Máximo cerró los ojos, se frotó el puente de la nariz y suspiró como quien está a una oración de pedir asilo político.
—Trini, te lo voy a preguntar una sola vez… ¿qué es este caos?
—¿Este qué? ¿Caos? No, no, no, jefe… esto es arte. Esto es comunidad, esto es inclusión, esto es… ¡una oda a la niñez feliz!
—Trini… hay niños del barrio jugando softbol en mi patio, dos bebés peleando por una Coca-Cola en el mueble de diseño italiano, uno de los escoltas está vendiendo empanadas, y alguien… ALGUIEN… pintó un mural de Mickey Mouse en la pared del gazebo.
—¿Le gustó? Lo hizo "Chiquito", un chamaquito del callejón de los López que pinta en las paredes desde los cinco. Yo lo contraté. Es arte urbano con propósito.
—¡Trini! ¡Esto no es un barrio! ¡Esto es una residencia privada! ¡Una mansión!
—¿Y qué, jefe? ¡La felicidad no sabe de código postal! Además, ¿usted no ha notado que Mía está hablando más, que corre, que se ríe, que tiene amiguitos? ¿Usted quiere una niña feliz o una princesa muda, sentada en una esquina abrazando una tablet?
Máximo abrió la boca, pero Trini lo callo de inmediato.

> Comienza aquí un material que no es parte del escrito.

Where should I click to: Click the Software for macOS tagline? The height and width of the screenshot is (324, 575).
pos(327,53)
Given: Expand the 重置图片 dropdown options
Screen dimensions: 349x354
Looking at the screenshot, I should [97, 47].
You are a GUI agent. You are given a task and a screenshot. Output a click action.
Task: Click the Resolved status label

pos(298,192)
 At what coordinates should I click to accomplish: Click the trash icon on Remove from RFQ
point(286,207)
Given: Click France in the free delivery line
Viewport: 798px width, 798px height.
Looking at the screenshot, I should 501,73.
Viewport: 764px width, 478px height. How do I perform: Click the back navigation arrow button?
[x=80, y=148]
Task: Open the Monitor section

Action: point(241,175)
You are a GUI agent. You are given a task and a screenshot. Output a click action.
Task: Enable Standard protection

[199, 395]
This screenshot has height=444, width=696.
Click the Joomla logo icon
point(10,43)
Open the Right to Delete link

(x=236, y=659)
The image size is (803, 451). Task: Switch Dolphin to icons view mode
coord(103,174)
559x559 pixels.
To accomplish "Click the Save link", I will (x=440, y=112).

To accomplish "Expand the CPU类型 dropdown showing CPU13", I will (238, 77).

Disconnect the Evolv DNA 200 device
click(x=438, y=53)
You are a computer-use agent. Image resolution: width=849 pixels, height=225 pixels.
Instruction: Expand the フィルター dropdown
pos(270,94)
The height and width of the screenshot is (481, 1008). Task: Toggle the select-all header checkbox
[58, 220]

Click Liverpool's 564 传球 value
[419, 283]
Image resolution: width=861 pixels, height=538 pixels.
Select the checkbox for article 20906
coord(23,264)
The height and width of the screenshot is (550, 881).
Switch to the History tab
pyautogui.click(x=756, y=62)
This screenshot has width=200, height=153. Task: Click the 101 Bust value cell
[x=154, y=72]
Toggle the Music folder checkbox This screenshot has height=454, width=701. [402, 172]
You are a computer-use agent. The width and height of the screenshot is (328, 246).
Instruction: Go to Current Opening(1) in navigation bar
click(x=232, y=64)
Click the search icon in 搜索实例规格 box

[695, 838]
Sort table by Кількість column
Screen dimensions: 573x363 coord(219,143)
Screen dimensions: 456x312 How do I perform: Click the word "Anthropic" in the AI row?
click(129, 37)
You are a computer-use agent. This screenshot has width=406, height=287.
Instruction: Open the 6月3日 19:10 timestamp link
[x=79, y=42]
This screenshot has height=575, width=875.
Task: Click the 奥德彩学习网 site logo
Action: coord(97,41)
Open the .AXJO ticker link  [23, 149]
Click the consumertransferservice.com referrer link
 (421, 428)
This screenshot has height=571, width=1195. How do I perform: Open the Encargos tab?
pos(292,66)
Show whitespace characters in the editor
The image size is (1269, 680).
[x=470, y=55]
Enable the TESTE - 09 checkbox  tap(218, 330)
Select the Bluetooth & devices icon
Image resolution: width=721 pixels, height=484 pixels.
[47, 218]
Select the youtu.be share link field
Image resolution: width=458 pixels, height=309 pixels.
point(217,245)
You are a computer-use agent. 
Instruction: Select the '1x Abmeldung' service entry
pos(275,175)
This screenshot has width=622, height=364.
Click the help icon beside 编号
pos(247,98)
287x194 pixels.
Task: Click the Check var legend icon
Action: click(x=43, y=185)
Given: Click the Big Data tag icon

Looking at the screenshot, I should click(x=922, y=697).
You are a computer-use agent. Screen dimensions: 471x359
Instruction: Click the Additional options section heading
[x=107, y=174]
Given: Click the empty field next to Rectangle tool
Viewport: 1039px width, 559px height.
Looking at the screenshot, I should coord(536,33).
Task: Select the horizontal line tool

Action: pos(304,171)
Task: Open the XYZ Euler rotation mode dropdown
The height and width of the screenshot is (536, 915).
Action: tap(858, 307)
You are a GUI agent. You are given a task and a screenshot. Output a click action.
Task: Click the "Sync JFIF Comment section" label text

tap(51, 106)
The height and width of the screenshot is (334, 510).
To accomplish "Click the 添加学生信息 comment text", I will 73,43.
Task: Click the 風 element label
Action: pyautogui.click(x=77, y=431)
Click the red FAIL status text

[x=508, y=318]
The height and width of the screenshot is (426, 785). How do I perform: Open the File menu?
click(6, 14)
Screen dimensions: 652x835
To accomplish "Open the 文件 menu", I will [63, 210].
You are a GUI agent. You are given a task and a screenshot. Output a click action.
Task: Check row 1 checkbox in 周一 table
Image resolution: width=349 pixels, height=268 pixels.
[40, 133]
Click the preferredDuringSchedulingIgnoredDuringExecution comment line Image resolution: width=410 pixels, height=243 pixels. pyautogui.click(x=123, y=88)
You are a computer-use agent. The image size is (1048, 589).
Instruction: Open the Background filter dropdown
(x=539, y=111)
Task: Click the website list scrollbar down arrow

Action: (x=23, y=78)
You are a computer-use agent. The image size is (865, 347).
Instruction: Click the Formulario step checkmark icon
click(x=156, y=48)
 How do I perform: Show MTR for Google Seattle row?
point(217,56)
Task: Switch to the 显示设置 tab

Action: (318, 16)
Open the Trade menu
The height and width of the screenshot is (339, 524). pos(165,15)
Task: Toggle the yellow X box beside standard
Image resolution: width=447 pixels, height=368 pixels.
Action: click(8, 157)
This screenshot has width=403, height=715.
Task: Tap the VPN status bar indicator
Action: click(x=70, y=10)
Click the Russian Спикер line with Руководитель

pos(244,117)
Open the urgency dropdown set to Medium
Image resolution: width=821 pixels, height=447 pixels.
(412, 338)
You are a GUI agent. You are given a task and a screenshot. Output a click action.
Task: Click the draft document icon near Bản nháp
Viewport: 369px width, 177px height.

—¡Y no me venga con que esto es un desorden, porque aquí todo tiene orden! Mire: los varones juegan allá, las niñas acá, los bebés bajo el árbol, los perros están en la parte trasera y Filomeno en su jaula —que, por cierto, está en su hora de ejercicio— y los adultos tenemos nuestro comité organizador.
—¿Comité organizador?
—Sí. Señora Altagracia preside. Yo soy la vicepresidenta y la doña que plancha es la tesorera. Estamos gestionando fondos pa’ la segunda edición de los Juegos Rainieri.
—¿Tú me estás relajando?
—Jamás, jefe. Aquí todo es serio. Mire si es serio que ya mandé a hacer camisetas con los nombres. Mía dice "La Fiera Azul" y Benjamín tiene una que dice "El Rey del Yaniqueque".
—¿Y la mía? —preguntó Máximo, cruzándose de brazos con una ceja alzada—. ¿Qué diría mi camiseta?
Trini se lo quedó mirando con ese descaro pícaro que la caracterizaba, como quien no teme ni al diablo vestido de Gucci.
—Bueno, jefe... la suya podría decir muchas cosas. Pero para no meternos en problema, yo mandé a hacer una que dice "El Señor del Dinero".
—¿Perdón?
—O también pensé ponerle "Patrocinador oficial de la felicidad". O mejor aún, "El que paga, manda... pero no manda tanto".
—¿Trini… tú me estás buscando la presión?
—¡No, jefe! ¡Yo le estoy buscando la felicidad! Usted no puede andar por ahí con una cara de funeral. Usted es el patrocinador estrella de este evento, el inversionista principal, el que trabaja para mantenernos y comprarnos las pelotas, los refrescos, las empanadas, la malla de bateo y la rueda esa donde Filomeno hace cardio.